In emerging economies, the relative ECIGFS Index varies considerably. For example, under the international sanctions, Iran made a bet on the development of its own technologies; however, institutional constraints and isolation have limited the long-term impact of these measures. Mexico and Malaysia, despite being closely integrated into global value chains, are lagging behind in developing their own innovation ecosystems. The industrial policies of these countries have led to increased dependence on foreign capital and weak structural changes.

In Russia, despite the economy’s moderate level of complexity, government support instruments have a relatively high complexity. Russia differs by its focus on localisation (medical products and pharmaceuticals, automotive components), developing the digital economy (communication devices, fibre optic systems) and modernising basic industries (electrical components, energy converters).

The observed trend towards increasing selectivity of industrial policy and the use of direct financial instruments seems to be a result of the intensification of competition for leadership in the field of breakthrough technologies, strong regionalisation of global trade and higher external ‘offensiveness’ of economic policy. The deficit of time required to gain a competitive edge in the global economy amid rapid and hard-to-predict structural changes is becoming a critical factor. Competition between leading economies, especially in the markets of advanced industries, is combined with significant (sometimes radical) and fast changes in their positions, with a change in the model of presence in global markets (ideologist, component supplier, integrator).

As for support for small and medium-sized enterprises, governments tend to support such businesses in traditional or simple sectors despite the rhetoric of technological transformation. Apparently, the role of SMEs in ensuring social stability and eliminating inequality remains dominant.

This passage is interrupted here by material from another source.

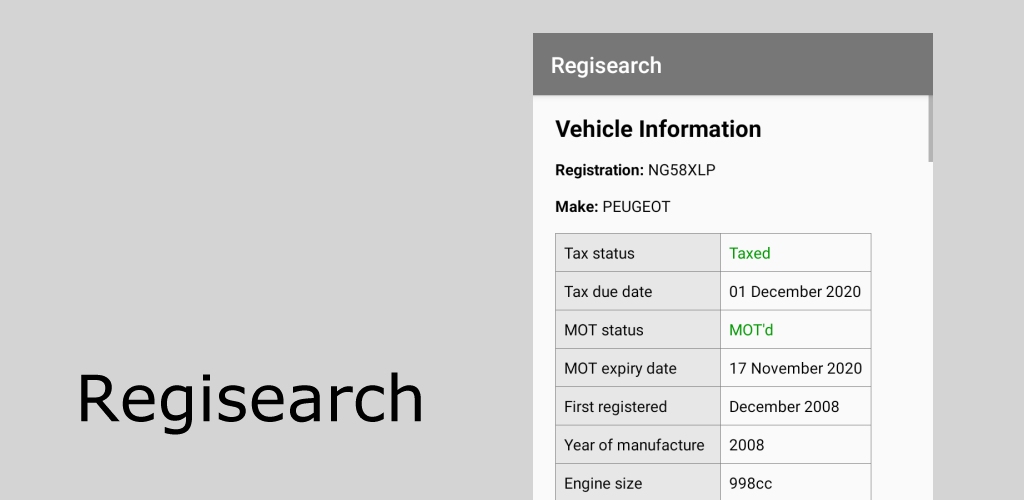Select the December 2008 value
This screenshot has width=1024, height=500.
tap(784, 407)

The complexity of the portfolio of support measures and the complexity of the economy are tightly interrelated: the correlation between the ECIGFS Index and the Economic Complexity Index (constructed by Hidalgo, Hausmann and their co-authors in 2014) is on average 0.58, meaning that economies that are more complex support more complex industries (see chart below).

However, when analysing the direction of financial support by country, we arrive at two conclusions. According to the first conclusion, which is intuitively expected, countries with more complex economies typically support industries that are more complex. By contrast, the second conclusion is less obvious and is based on a comparison of the relative complexity of industries in the context of the current level of development of the economy of a given country: advanced economies tend to support industries that are simpler relative to the complexity of their national economy, whereas catching-up economies, on the contrary, support industries with a higher relative complexity compared to the current level of development of their economies.

It suggests that advanced economies redistribute the benefits of technological leadership for the convergence of industries to maintain economic and social stability. Emerging economies are trying to identify new sectoral and technological opportunities for rapid growth to escape the middle-income trap and reduce the gap between them and leading players.

The Economic Complexity Index of Government Financial Support (ECIGFS) relative to the complexity of the economy

In conclusion, it should be noted that the study has limitations despite the informativeness of the data used. The number of recorded subsidies does not always reflect the actual volumes of funding; the data cover only corporate subsidies, excluding consumer subsidies and hidden forms of government support such as benefits through state-owned companies or indirect tax preferences. In addition, many measures are countercyclical in nature and are not directly related to industrial policy. Finally, the level of transparency varies: between 1995 and 2021, the share of countries informing the WTO about subsidies fell from 75% to 35%. This made it particularly difficult to analyse large economies like China. Therefore, the results need to be interpreted with caution.

The full text of the study is published in the journal Voprosy Ekonomiki, 2025, No. 8.